Health Technologies

Fertility startup Inito raises US$29 million in Series B

Fertility startup Inito has raised US$29m in Series B to scale its at-home diagnostics platform and develop AI-designed antibodies.

The funding round was led by Bertelsmann India Investments and Fireside Ventures, bringing Inito’s total funding to around US$45m.

The company previously raised US$6m led by Fireside Ventures and US$9m from Y Combinator, former Nurx chief executive Varsha Rao, and a dozen physicians and family offices.

The company said the investment will help it evolve from a fertility tracker into a broader hormone and at-home health diagnostics platform.

Inito allows women to measure oestrogen, LH, PdG and follicle-stimulating hormone (FSH, which supports egg development) on a single test strip.

The company’s AI models interpret these levels to reveal hormone patterns, track fertile days and confirm ovulation.

Varun Venkatesan, Inito co-founder and chief technology officer, said: “We predict how proteins fold in 3D, design synthetic antibodies using AI, and test millions of variants virtually before making a single one in the lab.

“This produces antibodies that are far more sensitive, consistent, and stable than anything developed through traditional methods.”

The startup said it has analysed more than 30 million fertility hormone data points since 2021.
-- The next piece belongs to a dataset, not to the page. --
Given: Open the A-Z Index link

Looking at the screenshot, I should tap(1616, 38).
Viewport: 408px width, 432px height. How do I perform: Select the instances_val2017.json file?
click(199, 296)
Inito said it is using the new funding to invest in AI-engineered antibodies (proteins that bind to target molecules), which it claims will allow new types of tests and improve the accuracy of existing ones.

In diagnostic tests, antibodies bind to targets such as oestrogen or testosterone to produce a signal.

Traditional antibodies are grown inside animals and then screened manually in the lab.

Aayush Rai, Inito co-founder and chief executive, said: “The real vision is bigger than adding new tests. The endgame is to redefine diagnostics altogether.

“If you want to understand what’s happening inside your body at every life stage and health need, you shouldn’t be limited by clinic appointments, lab schedules, or rigid testing systems.

“You should be able to measure, track, and get insights about your body from home, with lab-grade confidence.”

The company plans to expand beyond fertility, with its reader and app set to power tests for pregnancy, menopause and broader at-home health monitoring.